§ **RECORD EXCERPTS**:
%%
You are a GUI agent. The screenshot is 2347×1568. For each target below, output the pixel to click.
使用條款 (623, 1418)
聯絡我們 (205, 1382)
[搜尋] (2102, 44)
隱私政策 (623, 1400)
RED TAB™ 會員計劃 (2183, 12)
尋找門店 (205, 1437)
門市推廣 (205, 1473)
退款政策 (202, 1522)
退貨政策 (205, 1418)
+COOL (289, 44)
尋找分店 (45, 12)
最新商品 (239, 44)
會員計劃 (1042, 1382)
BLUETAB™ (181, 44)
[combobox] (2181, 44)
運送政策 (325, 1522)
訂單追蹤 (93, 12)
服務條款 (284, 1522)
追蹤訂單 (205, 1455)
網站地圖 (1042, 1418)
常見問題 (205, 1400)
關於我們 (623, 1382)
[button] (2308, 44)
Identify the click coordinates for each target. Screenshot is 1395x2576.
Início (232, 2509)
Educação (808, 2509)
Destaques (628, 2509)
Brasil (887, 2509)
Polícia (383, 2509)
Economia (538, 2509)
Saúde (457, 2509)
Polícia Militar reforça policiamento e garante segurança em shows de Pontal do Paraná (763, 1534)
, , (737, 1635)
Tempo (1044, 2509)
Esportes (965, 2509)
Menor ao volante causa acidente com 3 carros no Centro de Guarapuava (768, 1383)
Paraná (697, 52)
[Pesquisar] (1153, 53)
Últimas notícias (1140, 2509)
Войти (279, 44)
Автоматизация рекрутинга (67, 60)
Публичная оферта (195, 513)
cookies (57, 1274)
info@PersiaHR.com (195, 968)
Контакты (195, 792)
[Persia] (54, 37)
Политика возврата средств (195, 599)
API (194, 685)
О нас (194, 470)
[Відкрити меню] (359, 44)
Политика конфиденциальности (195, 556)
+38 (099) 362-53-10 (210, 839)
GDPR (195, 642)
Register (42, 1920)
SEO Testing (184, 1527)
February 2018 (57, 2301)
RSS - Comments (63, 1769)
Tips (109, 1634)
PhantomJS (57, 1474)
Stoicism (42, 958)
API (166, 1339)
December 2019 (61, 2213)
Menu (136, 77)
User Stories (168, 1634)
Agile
%%
§ **TASK DIRECTIONS**: The expected response is the entire listing, repeated word for word.

§ **FINAL ANSWER**:
You are a GUI agent. The screenshot is 2347×1568. For each target below, output the pixel to click.
使用條款 (623, 1418)
聯絡我們 (205, 1382)
[搜尋] (2102, 44)
隱私政策 (623, 1400)
RED TAB™ 會員計劃 (2183, 12)
尋找門店 (205, 1437)
門市推廣 (205, 1473)
退款政策 (202, 1522)
退貨政策 (205, 1418)
+COOL (289, 44)
尋找分店 (45, 12)
最新商品 (239, 44)
會員計劃 (1042, 1382)
BLUETAB™ (181, 44)
[combobox] (2181, 44)
運送政策 (325, 1522)
訂單追蹤 (93, 12)
服務條款 (284, 1522)
追蹤訂單 (205, 1455)
網站地圖 (1042, 1418)
常見問題 (205, 1400)
關於我們 (623, 1382)
[button] (2308, 44)
Identify the click coordinates for each target. Screenshot is 1395x2576.
Início (232, 2509)
Educação (808, 2509)
Destaques (628, 2509)
Brasil (887, 2509)
Polícia (383, 2509)
Economia (538, 2509)
Saúde (457, 2509)
Polícia Militar reforça policiamento e garante segurança em shows de Pontal do Paraná (763, 1534)
, , (737, 1635)
Tempo (1044, 2509)
Esportes (965, 2509)
Menor ao volante causa acidente com 3 carros no Centro de Guarapuava (768, 1383)
Paraná (697, 52)
[Pesquisar] (1153, 53)
Últimas notícias (1140, 2509)
Войти (279, 44)
Автоматизация рекрутинга (67, 60)
Публичная оферта (195, 513)
cookies (57, 1274)
info@PersiaHR.com (195, 968)
Контакты (195, 792)
[Persia] (54, 37)
Политика возврата средств (195, 599)
API (194, 685)
О нас (194, 470)
[Відкрити меню] (359, 44)
Политика конфиденциальности (195, 556)
+38 (099) 362-53-10 (210, 839)
GDPR (195, 642)
Register (42, 1920)
SEO Testing (184, 1527)
February 2018 (57, 2301)
RSS - Comments (63, 1769)
Tips (109, 1634)
PhantomJS (57, 1474)
Stoicism (42, 958)
API (166, 1339)
December 2019 (61, 2213)
Menu (136, 77)
User Stories (168, 1634)
Agile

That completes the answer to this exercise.